Our partner Elizabeth Litten and I were once again quoted by our good friend Marla Durben Hirsch in her recent articles in Medical Practice Compliance Alert entitled “Misapplication of Internet Application Triggers $218,400 Settlement” and “Protect Patient Data on the Internet with These 6 Steps.”  The three of us together were able to come up with a number of ideas to assist physicians in improving the likelihood that protected health information (“PHI”) will be more secure. The full text can be found in the August 17, 2015 issue of Medical Practice Compliance Alert, but a synopsis of our input is included below.

Internet applications and files should be included in a physician practice’s HIPAA compliance plan, or a violation may result.  As an example, St. Elizabeth’s Medical Center (“SEMC”) in Brighton, MA recently settled several potential HIPAA violations for $218,400 with the Office of Civil Rights (“OCR”) of the Department of Health and Human Services (“HHS”).  One of the incidents involved SEMC’s use of an unauthorized internet-based document. The size of this settlement highlights the concerns of OCR about misuse by healthcare providers of internet-based document sharing or other applications.
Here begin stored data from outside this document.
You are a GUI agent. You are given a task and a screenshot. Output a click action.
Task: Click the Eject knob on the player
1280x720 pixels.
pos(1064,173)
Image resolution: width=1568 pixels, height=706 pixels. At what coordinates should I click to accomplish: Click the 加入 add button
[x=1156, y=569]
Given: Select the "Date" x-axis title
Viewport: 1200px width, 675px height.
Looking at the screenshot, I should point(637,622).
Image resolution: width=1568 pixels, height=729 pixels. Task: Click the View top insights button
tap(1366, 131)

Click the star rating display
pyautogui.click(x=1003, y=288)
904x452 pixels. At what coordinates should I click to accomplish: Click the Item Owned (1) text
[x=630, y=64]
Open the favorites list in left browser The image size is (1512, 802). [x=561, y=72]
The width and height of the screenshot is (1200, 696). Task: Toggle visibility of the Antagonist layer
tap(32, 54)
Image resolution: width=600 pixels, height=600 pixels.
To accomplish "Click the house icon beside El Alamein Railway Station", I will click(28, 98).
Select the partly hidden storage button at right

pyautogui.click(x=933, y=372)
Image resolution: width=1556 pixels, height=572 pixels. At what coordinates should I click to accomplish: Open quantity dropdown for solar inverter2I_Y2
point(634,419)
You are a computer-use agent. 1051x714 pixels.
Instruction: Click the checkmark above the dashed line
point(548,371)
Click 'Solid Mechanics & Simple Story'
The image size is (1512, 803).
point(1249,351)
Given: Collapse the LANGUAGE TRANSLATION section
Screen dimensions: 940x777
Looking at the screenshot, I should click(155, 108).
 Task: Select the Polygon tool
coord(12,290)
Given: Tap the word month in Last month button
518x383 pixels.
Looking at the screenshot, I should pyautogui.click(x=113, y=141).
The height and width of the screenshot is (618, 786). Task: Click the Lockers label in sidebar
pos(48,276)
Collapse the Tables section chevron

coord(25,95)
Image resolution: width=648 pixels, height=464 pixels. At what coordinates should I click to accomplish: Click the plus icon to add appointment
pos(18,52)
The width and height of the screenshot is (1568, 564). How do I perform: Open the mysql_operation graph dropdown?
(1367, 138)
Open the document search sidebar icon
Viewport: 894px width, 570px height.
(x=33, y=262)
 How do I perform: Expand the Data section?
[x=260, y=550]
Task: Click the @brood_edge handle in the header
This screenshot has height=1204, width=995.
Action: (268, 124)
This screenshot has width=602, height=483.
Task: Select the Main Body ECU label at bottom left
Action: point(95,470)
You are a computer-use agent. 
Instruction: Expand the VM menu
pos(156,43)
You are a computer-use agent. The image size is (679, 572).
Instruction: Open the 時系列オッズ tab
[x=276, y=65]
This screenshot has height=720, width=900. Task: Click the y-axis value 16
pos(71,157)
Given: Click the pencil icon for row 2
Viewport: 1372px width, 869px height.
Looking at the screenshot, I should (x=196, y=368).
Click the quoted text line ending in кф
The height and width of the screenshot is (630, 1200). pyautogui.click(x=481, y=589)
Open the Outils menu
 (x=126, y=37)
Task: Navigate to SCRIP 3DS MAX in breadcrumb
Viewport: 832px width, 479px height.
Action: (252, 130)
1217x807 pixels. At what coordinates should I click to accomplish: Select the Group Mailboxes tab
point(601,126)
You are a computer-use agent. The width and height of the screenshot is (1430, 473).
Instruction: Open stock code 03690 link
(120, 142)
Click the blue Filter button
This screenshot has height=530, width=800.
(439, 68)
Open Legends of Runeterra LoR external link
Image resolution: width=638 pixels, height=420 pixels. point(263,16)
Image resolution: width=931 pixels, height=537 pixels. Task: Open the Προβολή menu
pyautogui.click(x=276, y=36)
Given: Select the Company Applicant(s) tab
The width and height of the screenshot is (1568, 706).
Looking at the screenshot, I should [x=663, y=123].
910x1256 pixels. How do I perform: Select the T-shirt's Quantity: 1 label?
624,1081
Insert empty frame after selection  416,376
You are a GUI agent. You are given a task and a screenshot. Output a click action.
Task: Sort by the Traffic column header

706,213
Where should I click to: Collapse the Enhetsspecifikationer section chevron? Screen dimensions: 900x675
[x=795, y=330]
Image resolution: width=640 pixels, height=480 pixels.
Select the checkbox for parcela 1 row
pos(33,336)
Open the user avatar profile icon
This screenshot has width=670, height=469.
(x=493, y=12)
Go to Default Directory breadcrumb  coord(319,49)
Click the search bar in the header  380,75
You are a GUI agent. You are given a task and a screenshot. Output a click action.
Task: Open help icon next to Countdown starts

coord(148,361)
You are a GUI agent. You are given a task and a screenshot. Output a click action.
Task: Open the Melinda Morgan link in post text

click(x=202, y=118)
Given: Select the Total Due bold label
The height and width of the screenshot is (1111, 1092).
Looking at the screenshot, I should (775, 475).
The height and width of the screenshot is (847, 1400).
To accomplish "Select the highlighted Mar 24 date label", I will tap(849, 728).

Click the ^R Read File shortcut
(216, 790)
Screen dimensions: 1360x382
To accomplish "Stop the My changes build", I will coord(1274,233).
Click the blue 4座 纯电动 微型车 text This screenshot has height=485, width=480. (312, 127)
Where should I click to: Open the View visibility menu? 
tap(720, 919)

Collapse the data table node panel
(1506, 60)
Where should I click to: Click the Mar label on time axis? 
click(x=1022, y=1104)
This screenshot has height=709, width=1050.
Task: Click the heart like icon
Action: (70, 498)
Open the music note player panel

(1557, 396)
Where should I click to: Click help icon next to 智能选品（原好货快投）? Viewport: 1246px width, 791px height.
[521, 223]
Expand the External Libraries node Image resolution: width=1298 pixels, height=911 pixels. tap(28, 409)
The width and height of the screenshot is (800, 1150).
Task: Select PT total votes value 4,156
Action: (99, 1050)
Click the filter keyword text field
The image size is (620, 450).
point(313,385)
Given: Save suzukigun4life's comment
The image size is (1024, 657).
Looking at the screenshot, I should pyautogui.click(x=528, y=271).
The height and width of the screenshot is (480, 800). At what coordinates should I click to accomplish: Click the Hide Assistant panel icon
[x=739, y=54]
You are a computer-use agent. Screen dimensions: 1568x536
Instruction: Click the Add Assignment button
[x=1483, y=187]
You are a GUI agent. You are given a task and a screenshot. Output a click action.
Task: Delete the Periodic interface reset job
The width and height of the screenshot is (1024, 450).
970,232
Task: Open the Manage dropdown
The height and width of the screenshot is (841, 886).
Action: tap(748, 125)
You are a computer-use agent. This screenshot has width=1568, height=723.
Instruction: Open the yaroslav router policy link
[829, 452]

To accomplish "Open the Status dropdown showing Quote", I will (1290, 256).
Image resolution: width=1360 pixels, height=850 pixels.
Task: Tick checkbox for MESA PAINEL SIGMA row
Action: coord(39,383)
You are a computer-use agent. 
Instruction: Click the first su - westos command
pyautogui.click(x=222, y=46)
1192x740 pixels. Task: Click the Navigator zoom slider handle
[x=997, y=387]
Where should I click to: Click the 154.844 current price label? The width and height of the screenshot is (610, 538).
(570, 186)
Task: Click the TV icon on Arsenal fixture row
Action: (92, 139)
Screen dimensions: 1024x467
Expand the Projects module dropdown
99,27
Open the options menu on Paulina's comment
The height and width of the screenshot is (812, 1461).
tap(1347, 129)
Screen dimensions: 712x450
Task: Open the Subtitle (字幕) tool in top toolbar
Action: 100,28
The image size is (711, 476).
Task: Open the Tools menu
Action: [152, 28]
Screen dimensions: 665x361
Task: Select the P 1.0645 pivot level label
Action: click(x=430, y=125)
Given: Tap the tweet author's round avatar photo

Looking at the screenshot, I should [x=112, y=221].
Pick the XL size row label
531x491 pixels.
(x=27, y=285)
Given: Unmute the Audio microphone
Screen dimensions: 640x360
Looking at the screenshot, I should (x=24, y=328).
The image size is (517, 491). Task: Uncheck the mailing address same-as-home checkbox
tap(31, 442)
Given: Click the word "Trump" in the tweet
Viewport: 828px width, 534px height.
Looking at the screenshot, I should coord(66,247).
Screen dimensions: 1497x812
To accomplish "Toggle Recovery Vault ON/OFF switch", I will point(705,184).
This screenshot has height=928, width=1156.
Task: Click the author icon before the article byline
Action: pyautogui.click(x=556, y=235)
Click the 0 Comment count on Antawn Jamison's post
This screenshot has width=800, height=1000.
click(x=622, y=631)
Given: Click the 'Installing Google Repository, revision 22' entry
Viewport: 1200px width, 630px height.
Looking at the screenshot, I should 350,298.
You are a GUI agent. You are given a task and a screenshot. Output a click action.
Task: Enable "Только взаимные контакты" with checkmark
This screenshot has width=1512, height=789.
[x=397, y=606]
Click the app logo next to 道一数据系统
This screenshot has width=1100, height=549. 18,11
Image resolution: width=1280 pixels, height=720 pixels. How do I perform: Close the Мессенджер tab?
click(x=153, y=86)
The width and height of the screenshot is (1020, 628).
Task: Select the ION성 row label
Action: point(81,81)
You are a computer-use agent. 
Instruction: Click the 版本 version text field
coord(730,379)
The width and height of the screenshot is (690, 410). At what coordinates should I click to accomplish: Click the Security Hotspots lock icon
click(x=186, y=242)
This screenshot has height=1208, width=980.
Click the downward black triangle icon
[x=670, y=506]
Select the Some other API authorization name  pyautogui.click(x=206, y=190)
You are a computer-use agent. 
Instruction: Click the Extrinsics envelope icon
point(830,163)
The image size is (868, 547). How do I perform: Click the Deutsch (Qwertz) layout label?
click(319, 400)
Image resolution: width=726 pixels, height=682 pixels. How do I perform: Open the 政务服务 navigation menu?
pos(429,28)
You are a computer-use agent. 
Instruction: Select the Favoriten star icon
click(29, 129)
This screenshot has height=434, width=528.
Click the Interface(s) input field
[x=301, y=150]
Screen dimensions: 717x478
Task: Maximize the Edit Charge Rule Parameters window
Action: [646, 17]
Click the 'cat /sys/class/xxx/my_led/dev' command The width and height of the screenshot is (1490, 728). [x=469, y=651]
Some steps to protect patient data on the internet include the following:

  1. Review the internet applications your practice uses. Litten says, “Take steps such as encryption to protect the data when it’s shared, transmitted and stored.”
  2. Ask the application’s manufacturer about its security safeguards. “If a manufacturer claims that (its application) is HIPAA protected, ask what that means,” Litten urges.
  3. Investigate all internal and external complaints and concerns. Kline says, “Expect the government to find out about PHI exposed on the Internet from a third party.”
  4. Keep track of the steps you take to identify and fix the problem. “You do better if you have a history that you endeavored to comply with HIPAA,” says Kline.
  5. Provide a mechanism by which employees can report concerns anonymously. Kline suggests, “You need a private place where people feel they’re not being watched.”
  6. Don’t allow staff to use unauthorized public networks. “Don’t open documents in, say, a Starbucks,” warns Litten.

In summary, in order for physicians to protect their practices, they must be certain that they understand HIPAA obligations with respect to privacy and security in the context of internet application usage.